Fundacja im. Stefana Batorego




International Program

The Enlarged EU and Ukraine: New Relations

contact:
Grzegorz Gromadzki
ggromadzki@batory.org.pl,
Anna Wróbel
awrobel@batory.org.pl

The project is financed by the Stefan Batory Foundation (Warsaw), International Rennaissance Foundation (Kyiv), Open Society Institute (Budapest) and has been supported by the Poland-America-Ukraine Cooperation Initiative (PAUCI), financed by the U.S. Agency for International Development (USAID).

Interviews

Program Współpracy Międzynarodowej

Interview with Natalia Yakovenko

Doctor of History, Head of Department of History of Ukraine at the University of "Kyiv-Mohyla Academy"

What does "Ukraine's European choice" mean to you?

I am sure that this is an only real chance to be saved from that ineradicable inheritance of the "Sovietness" overhanging us like fate, manifesting itself not only in the society's organisational structures but also in the very approaches to potential innovations which have still being grafted onto the post-Soviet world-outlook trunk [stem] and are merging with it imperceptibly. Therefore, all these innovations inevitably undergo mimesis and reduction to quasi-reforms, instead of real reforming.

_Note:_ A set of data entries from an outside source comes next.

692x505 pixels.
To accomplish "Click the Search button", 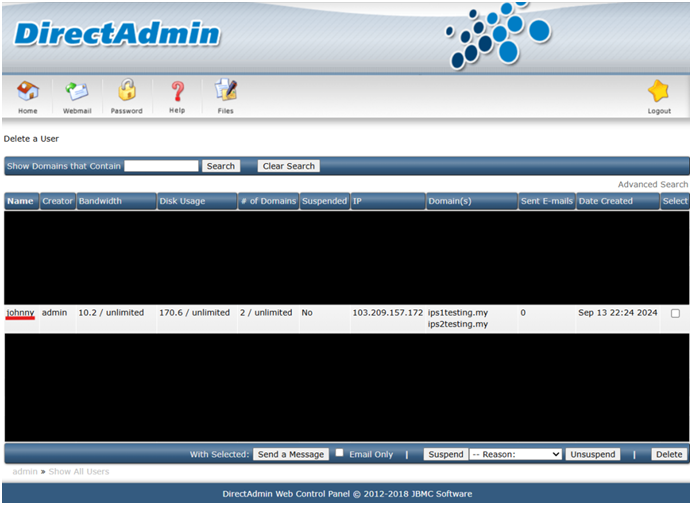I will point(221,166).
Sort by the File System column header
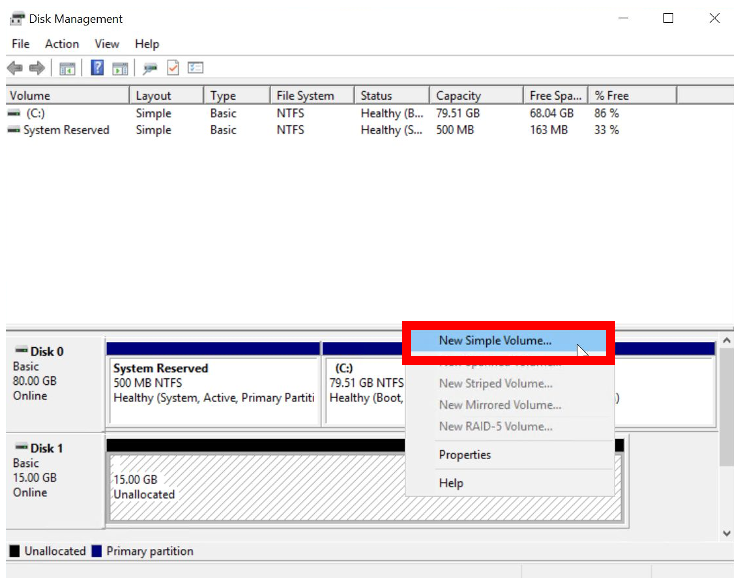 click(305, 96)
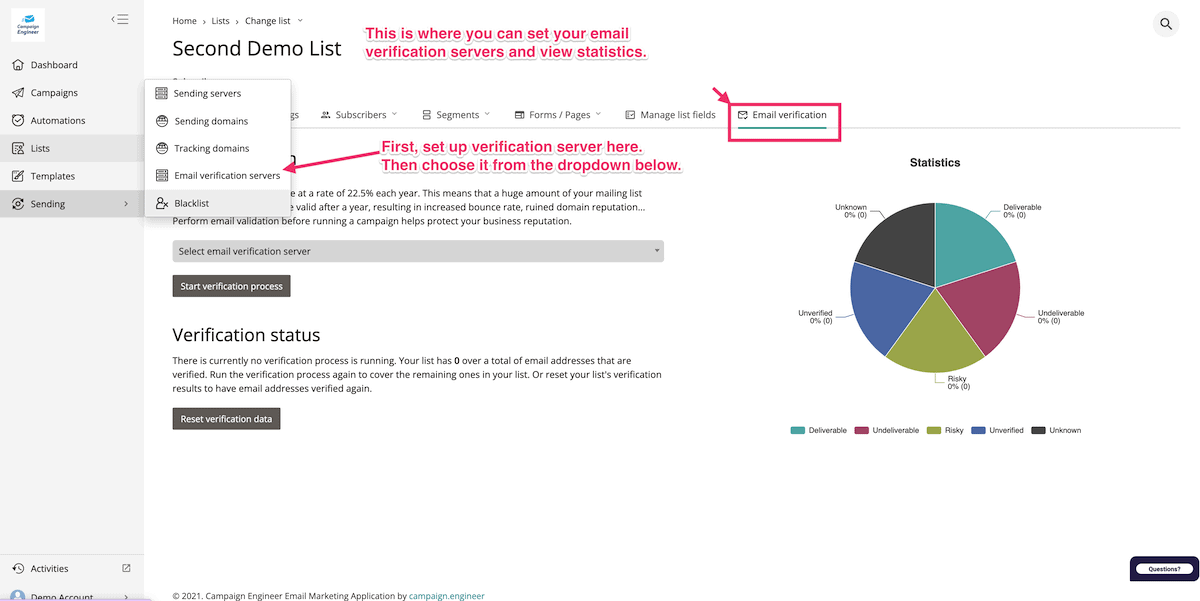
Task: Toggle Deliverable legend swatch in chart
Action: [798, 430]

Causes and obstacles of Ukraine's participation in the processes of European integration.

The reasons, in other words, a necessity, hardly need commenting, as if Ukraine wishes to keep its genuine sovereignty, not a paper one, it merely has no alternative to European integration.

The main impediment, as for me, has still been being lack of political will in our leaders: the European choice is being declared but not realised — as because of fuzziness of our geopolitical vector, so owing to considerations of the moment and irresolution which are concerned with scramble for power; because of engagement in collecting of Russian dividends, as well as owing to conflicts of interests within the pro-European lobby; through the fear to lose the customary privileges provided by administrative hierarchy that has in no way been dismantled yet, and through the mere "Sovietness" of thought, mentioned above, which in this case can be qualified as the fear of any decisive changes.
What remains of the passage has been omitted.